Could you copy every record below exactly as it stands?

====== Excerpted records ======

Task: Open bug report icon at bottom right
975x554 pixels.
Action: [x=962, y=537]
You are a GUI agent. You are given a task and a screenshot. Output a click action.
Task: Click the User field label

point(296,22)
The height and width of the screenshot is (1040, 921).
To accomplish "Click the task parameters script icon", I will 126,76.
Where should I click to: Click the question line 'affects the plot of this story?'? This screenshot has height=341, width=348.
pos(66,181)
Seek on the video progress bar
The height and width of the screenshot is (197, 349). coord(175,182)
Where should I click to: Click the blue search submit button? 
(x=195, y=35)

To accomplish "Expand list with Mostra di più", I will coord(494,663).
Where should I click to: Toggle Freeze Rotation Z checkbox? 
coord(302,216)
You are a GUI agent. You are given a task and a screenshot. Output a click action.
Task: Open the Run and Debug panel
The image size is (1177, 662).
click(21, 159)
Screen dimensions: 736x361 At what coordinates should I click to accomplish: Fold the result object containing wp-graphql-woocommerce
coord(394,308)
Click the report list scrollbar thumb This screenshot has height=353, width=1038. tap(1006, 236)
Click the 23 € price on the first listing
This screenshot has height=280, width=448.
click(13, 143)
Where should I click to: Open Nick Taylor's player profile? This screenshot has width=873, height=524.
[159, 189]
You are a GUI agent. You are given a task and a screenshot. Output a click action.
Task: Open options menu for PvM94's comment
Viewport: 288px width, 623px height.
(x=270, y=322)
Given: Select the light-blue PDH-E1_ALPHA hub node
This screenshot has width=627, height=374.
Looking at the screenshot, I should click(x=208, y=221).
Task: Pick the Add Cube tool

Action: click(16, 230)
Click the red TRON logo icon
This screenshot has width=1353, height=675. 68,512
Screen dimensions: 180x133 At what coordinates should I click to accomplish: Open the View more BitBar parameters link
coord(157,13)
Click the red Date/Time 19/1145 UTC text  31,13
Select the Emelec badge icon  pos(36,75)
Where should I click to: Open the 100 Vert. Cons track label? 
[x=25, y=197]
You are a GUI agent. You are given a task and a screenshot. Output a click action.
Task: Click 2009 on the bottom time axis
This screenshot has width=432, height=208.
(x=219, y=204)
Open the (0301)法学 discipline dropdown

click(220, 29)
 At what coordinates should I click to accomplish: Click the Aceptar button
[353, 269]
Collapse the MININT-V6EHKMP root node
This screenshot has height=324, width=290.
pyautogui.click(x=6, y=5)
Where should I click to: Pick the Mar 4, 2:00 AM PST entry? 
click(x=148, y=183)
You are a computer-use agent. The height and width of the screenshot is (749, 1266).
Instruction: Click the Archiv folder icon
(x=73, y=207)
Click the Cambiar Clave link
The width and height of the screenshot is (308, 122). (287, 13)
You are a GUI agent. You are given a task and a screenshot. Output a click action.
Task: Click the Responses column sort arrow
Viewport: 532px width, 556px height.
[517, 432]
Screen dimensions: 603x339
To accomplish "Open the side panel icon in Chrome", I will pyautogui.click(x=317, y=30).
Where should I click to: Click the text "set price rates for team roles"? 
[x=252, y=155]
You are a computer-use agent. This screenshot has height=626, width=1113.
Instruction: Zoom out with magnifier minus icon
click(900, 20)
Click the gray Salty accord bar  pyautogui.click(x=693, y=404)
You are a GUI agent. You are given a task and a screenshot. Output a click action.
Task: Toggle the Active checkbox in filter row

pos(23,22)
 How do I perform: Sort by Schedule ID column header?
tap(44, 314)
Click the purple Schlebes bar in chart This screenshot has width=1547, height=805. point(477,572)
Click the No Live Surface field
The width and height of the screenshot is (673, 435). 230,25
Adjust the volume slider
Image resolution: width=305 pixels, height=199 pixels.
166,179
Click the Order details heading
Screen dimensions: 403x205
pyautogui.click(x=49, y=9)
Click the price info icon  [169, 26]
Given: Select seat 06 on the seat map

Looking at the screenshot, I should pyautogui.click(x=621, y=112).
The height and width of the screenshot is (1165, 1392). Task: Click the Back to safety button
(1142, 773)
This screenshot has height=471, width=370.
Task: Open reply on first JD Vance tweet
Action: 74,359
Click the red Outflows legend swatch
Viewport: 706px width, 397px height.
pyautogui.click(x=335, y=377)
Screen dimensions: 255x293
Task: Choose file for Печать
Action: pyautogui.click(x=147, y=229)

======

§ Output:
Task: Open bug report icon at bottom right
975x554 pixels.
Action: [x=962, y=537]
You are a GUI agent. You are given a task and a screenshot. Output a click action.
Task: Click the User field label

point(296,22)
The height and width of the screenshot is (1040, 921).
To accomplish "Click the task parameters script icon", I will 126,76.
Where should I click to: Click the question line 'affects the plot of this story?'? This screenshot has height=341, width=348.
pos(66,181)
Seek on the video progress bar
The height and width of the screenshot is (197, 349). coord(175,182)
Where should I click to: Click the blue search submit button? 
(x=195, y=35)

To accomplish "Expand list with Mostra di più", I will coord(494,663).
Where should I click to: Toggle Freeze Rotation Z checkbox? 
coord(302,216)
You are a GUI agent. You are given a task and a screenshot. Output a click action.
Task: Open the Run and Debug panel
The image size is (1177, 662).
click(21, 159)
Screen dimensions: 736x361 At what coordinates should I click to accomplish: Fold the result object containing wp-graphql-woocommerce
coord(394,308)
Click the report list scrollbar thumb This screenshot has height=353, width=1038. tap(1006, 236)
Click the 23 € price on the first listing
This screenshot has height=280, width=448.
click(13, 143)
Where should I click to: Open Nick Taylor's player profile? This screenshot has width=873, height=524.
[159, 189]
You are a GUI agent. You are given a task and a screenshot. Output a click action.
Task: Open options menu for PvM94's comment
Viewport: 288px width, 623px height.
(x=270, y=322)
Given: Select the light-blue PDH-E1_ALPHA hub node
This screenshot has width=627, height=374.
Looking at the screenshot, I should click(x=208, y=221).
Task: Pick the Add Cube tool

Action: click(16, 230)
Click the red TRON logo icon
This screenshot has width=1353, height=675. 68,512
Screen dimensions: 180x133 At what coordinates should I click to accomplish: Open the View more BitBar parameters link
coord(157,13)
Click the red Date/Time 19/1145 UTC text  31,13
Select the Emelec badge icon  pos(36,75)
Where should I click to: Open the 100 Vert. Cons track label? 
[x=25, y=197]
You are a GUI agent. You are given a task and a screenshot. Output a click action.
Task: Click 2009 on the bottom time axis
This screenshot has width=432, height=208.
(x=219, y=204)
Open the (0301)法学 discipline dropdown

click(220, 29)
 At what coordinates should I click to accomplish: Click the Aceptar button
[353, 269]
Collapse the MININT-V6EHKMP root node
This screenshot has height=324, width=290.
pyautogui.click(x=6, y=5)
Where should I click to: Pick the Mar 4, 2:00 AM PST entry? 
click(x=148, y=183)
You are a computer-use agent. The height and width of the screenshot is (749, 1266).
Instruction: Click the Archiv folder icon
(x=73, y=207)
Click the Cambiar Clave link
The width and height of the screenshot is (308, 122). (287, 13)
You are a GUI agent. You are given a task and a screenshot. Output a click action.
Task: Click the Responses column sort arrow
Viewport: 532px width, 556px height.
[517, 432]
Screen dimensions: 603x339
To accomplish "Open the side panel icon in Chrome", I will pyautogui.click(x=317, y=30).
Where should I click to: Click the text "set price rates for team roles"? 
[x=252, y=155]
You are a computer-use agent. This screenshot has height=626, width=1113.
Instruction: Zoom out with magnifier minus icon
click(900, 20)
Click the gray Salty accord bar  pyautogui.click(x=693, y=404)
You are a GUI agent. You are given a task and a screenshot. Output a click action.
Task: Toggle the Active checkbox in filter row

pos(23,22)
 How do I perform: Sort by Schedule ID column header?
tap(44, 314)
Click the purple Schlebes bar in chart This screenshot has width=1547, height=805. point(477,572)
Click the No Live Surface field
The width and height of the screenshot is (673, 435). 230,25
Adjust the volume slider
Image resolution: width=305 pixels, height=199 pixels.
166,179
Click the Order details heading
Screen dimensions: 403x205
pyautogui.click(x=49, y=9)
Click the price info icon  [169, 26]
Given: Select seat 06 on the seat map

Looking at the screenshot, I should pyautogui.click(x=621, y=112).
The height and width of the screenshot is (1165, 1392). Task: Click the Back to safety button
(1142, 773)
This screenshot has height=471, width=370.
Task: Open reply on first JD Vance tweet
Action: 74,359
Click the red Outflows legend swatch
Viewport: 706px width, 397px height.
pyautogui.click(x=335, y=377)
Screen dimensions: 255x293
Task: Choose file for Печать
Action: pyautogui.click(x=147, y=229)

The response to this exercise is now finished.